Good morning bookies! Stand by for news and comment.

If you're looking for Part Two of the World Famous Trip Blog, especially those of you working for the foreign press, those blogs will be separate from the normal blog. I know you want to read what I thought about your country, and I know you Swiss are waiting for my comments on your police force, but I have regular readers also who expect book news.

I'm also still feeling gloppy, though not quite as gloppy as yesterday, which raised gloppiness to new heights. Yuckishness is about the same.

*** Giles MacDonogh's last book was the massively unpopular and exceedingly well researched After the Reich: The Brutal History of Allied Occupation, a long overdue examination of the wholesale slaughter of German civilians after World War Two, mostly in the East but tolerated by indifference in the West, as well as the diaspora of German families who had lived abroad for generations. It was shameful and betrayed the ideals of what we had been fighting for, even if it was somewhat understandable in the context of the times.

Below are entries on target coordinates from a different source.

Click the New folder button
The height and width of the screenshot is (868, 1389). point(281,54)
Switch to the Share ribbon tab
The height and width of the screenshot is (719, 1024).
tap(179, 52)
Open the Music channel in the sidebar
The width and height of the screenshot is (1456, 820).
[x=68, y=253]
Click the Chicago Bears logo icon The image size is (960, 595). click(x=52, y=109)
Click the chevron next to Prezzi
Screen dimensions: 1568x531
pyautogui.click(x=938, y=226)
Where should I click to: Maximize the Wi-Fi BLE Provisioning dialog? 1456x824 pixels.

Now MacDonogh is back with a new book that looks at pre-war Germany in 1938, the year of decision, the year when the Allies could have stopped Hitler, maybe with war and maybe without, but stop him they could. The Wehrmacht of 1938 was not ready for war. This is one that your friendly neighborhood bookseller would like to read, given that he has actually seen the table on which the Munich agreement was signed, as well as his general interest in the period. The author is usually entertaining in style and authoritative in scope, so there is little to indicate this won't be an important and illuminating work.

1938: When real leadership could have stopped war

Okay, another WW2 review. Lest ye think otherwise, no, this is not an exclusively World War Two oriented blog. It's just working out that way right now.

*** Evans Carlson is one of the most influential military leaders the US has ever produced. Which is saying something, considering that he only commanded small numbers of troops and only fought in twice in combat. Yet his innovations are a fundamental part of today's military.

Carlson was a marine and both raised and commanded the 2nd Marine Raider Battalion. aka Carlson's Raiders. A new book gives depth to the life of this important man and his two battles, American Commando: Evans Carlson, His WWII Marine Raiders and America's First Special Forces Mission by John Wukovits. What Carlson did was form an entire battalion of guerrillas, based on the model of the Chinese Communists. Within that battalion he became one of the men, sharing their hardships, leading from the front.

At Makin Island in 1942 his leadership was, to say the least, uneven. He sort of accomplished his mission of harrying the Japanese but also left men behind to the horrors of Japanese captivity. Carlson, however, learned from his mistakes, and during the Battle of Guadalcanal his launched his battalion behind Japanese lines and devastated their efforts to retake Henderson Field. Known as The Long Patrol, that mission is the one that made him famous and is still studied today.